PROBLEM TO SOLVE:
Copy out each of the following items word for word, leaving every line unchanged.

(Stored items from a collection)

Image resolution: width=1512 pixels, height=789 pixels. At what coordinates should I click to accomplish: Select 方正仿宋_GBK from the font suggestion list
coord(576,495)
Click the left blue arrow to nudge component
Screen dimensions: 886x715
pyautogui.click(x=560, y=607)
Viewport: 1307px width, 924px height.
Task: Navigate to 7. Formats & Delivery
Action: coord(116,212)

PROBLEM SOLUTION:
Image resolution: width=1512 pixels, height=789 pixels. At what coordinates should I click to accomplish: Select 方正仿宋_GBK from the font suggestion list
coord(576,495)
Click the left blue arrow to nudge component
Screen dimensions: 886x715
pyautogui.click(x=560, y=607)
Viewport: 1307px width, 924px height.
Task: Navigate to 7. Formats & Delivery
Action: coord(116,212)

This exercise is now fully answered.